SWAPs and Other Derivative Products
Potential savings. Governmental issuers and conduit borrowers are increasingly turning to derivatives as a means of reducing interest costs and minimizing interest rate exposure. Derivatives are risk-shifting agreements, the value of which is derived from the value of an underlying asset. Derivative products include a wide range of instruments or features in addition to interest rate swaps, such as caps/floors/collars, collateralized mortgage obligations, currency swaps, floaters/inverse floaters, forwards, futures, interest-only and principal-only securities and options, so it is imperative that both governmental issuers and conduit borrowers consult experienced counsel to determine the appropriateness of any proposed product and to evaluate its associated risks.
Interest rate swaps.

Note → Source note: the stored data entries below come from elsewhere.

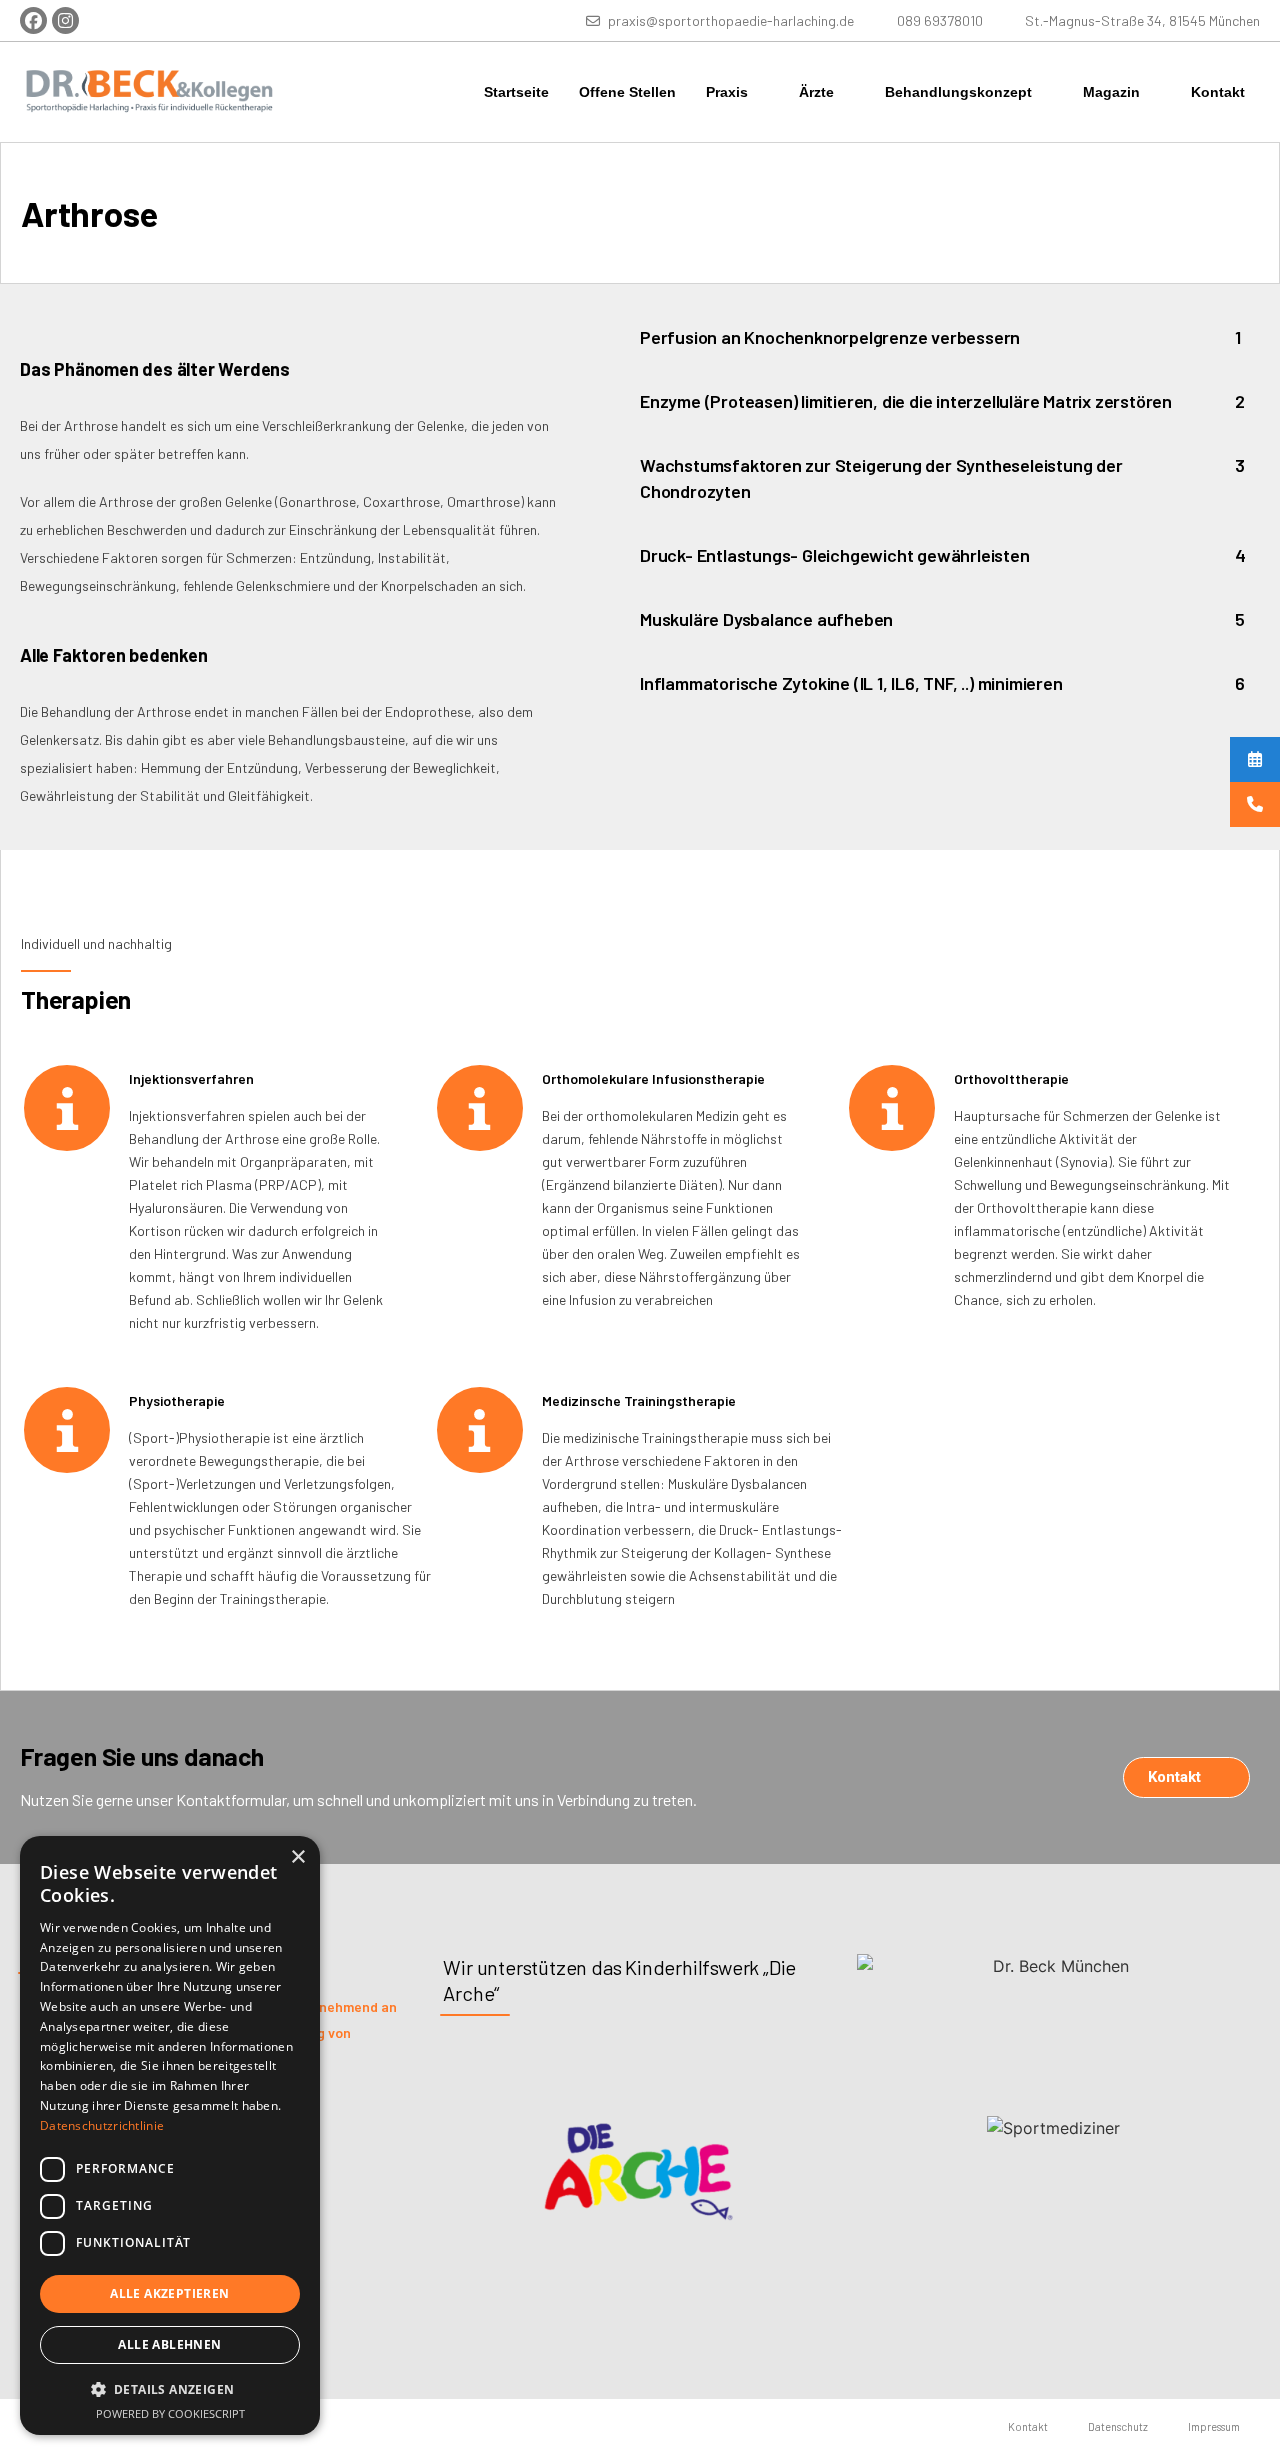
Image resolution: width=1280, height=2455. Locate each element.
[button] (170, 2389)
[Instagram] (65, 20)
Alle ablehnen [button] (169, 2344)
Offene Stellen (627, 92)
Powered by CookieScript (170, 2413)
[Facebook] (33, 20)
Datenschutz (1118, 2426)
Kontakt (1218, 92)
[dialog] (170, 2135)
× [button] (297, 1857)
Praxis (727, 92)
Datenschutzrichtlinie (102, 2125)
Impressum (1214, 2426)
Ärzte (816, 92)
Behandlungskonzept (958, 92)
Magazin (1111, 92)
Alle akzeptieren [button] (169, 2293)
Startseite (516, 92)
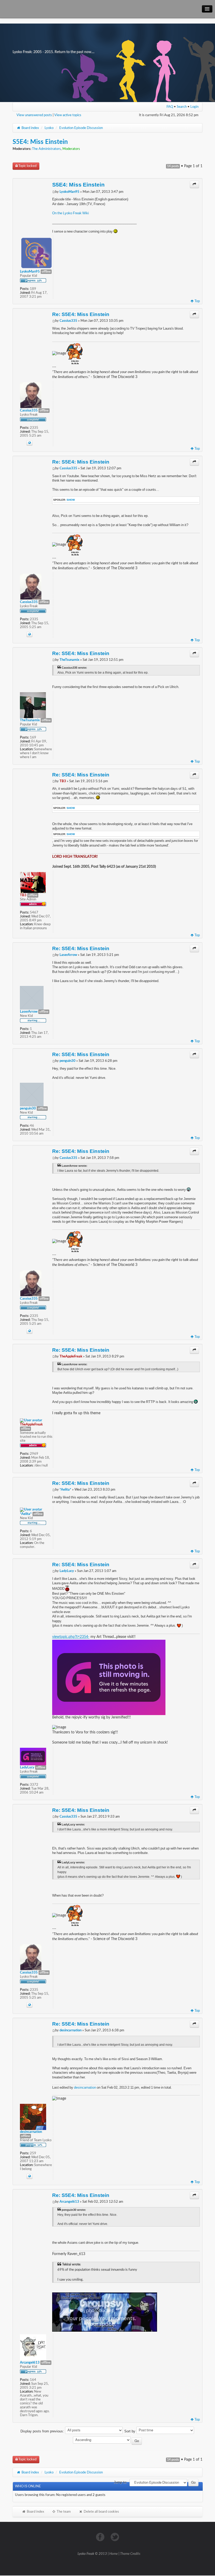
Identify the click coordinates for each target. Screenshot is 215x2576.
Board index (30, 127)
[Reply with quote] (194, 184)
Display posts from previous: (42, 2431)
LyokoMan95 (69, 191)
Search (182, 106)
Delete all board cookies (101, 2511)
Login (194, 106)
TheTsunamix (69, 659)
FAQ (169, 106)
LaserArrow (68, 954)
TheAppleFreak (71, 1356)
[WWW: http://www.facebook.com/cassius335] (29, 443)
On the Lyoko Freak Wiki (70, 213)
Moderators (71, 149)
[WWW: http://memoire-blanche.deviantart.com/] (29, 2176)
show (71, 499)
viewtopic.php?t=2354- (70, 1637)
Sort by (130, 2431)
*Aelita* (65, 1489)
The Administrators (46, 149)
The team (63, 2511)
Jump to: (120, 2482)
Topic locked (27, 166)
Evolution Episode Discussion (81, 127)
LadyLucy (67, 1570)
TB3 (63, 781)
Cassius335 (68, 320)
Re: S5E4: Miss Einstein (80, 314)
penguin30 (68, 1060)
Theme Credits (130, 2554)
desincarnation (71, 2030)
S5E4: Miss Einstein (40, 142)
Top (197, 301)
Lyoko (49, 127)
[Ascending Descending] (107, 2441)
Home (113, 2554)
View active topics (67, 115)
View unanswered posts (34, 115)
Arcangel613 (69, 2201)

The most common derivative in public finance is an interest rate swap. In the typical "floating to fixed rate swap" governmental issuers and conduit borrowers (collectively referred to herein as the "Borrower") can take advantage of current low interest rates by issuing variable rate bonds and entering into a fixed rate swap with respect to such bonds, rather than issuing traditional fixed rate bonds. Due to efficiencies in the swap pricing market, the Borrower will usually pay a fixed interest rate under the swap that is significantly lower than the interest rate or yield it would pay if it issued traditional fixed rate bonds. This presents attractive opportunities for both new money issues and refundings.
Guidance with unfamiliar and complex derivative products. Peck Shaffer attorneys will help governmental issuers make the initial determination as to their constitutional and statutory authority to enter into derivative contracts, which varies greatly between jurisdictions. Peck Shaffer attorneys are available for meetings and seminars to provide Borrowers with the information necessary to make well-reasoned decisions with respect to these potentially advantageous, but complex products.
Experience with all aspects of documentation. Peck Shaffer attorneys are experienced in understanding the economic implications and the legal and financial risks of derivative products. Peck Shaffer attorneys are also experienced in drafting the legislation necessary for a governmental issuer to enter into an agreement with respect to derivative products, which in many jurisdictions requires the express approval of the agreement and acknowledgement of the potential risks by the governmental issuer. Documentation for such transactions includes forms prepared by the International Swaps and Derivatives Association ("ISDA"), typically a master agreement, schedule, credit support annex and one or more confirmations. Peck Shaffer attorneys are very familiar with these increasingly sophisticated documents.
Federal tax implications. Peck Shaffer's tax attorneys understand the potential federal tax implications of the use of derivative products. For example, the issuance of variable rate bonds coupled with a fixed interest rate swap may have federal tax implications with respect to the federal tax-exempt status of a Borrower's variable rate bonds. In particular, depending on the terms and conditions of the swap and whether certain procedural steps are taken to identify the swap on the books and records with respect to the Borrower's bonds within three days after execution of the swap, the yield on the governmental issuer's bonds for arbitrage rebate and yield restriction purposes may either be computed by taking into account the swap (commonly referred to as an "integrated swap") or by not taking into account the swap (not surprisingly, commonly referred to as a "non-integrated swap" or a "disintegrated swap"). Furthermore, depending upon the purpose of the bond issue (i.e., new money, current refunding or advance refunding), the need to be able to properly take into account the swap in computing the arbitrage yield could be essential to maintaining the federal tax-exempt status of the governmental issuer's bonds. Due to these implications and the complexity of the federal arbitrage regulations, Peck Shaffer attorneys can provide consultation early on in any transaction where a swap is contemplated in order to explore all appropriate strategies and to assist with the completion of all procedural steps in a timely fashion.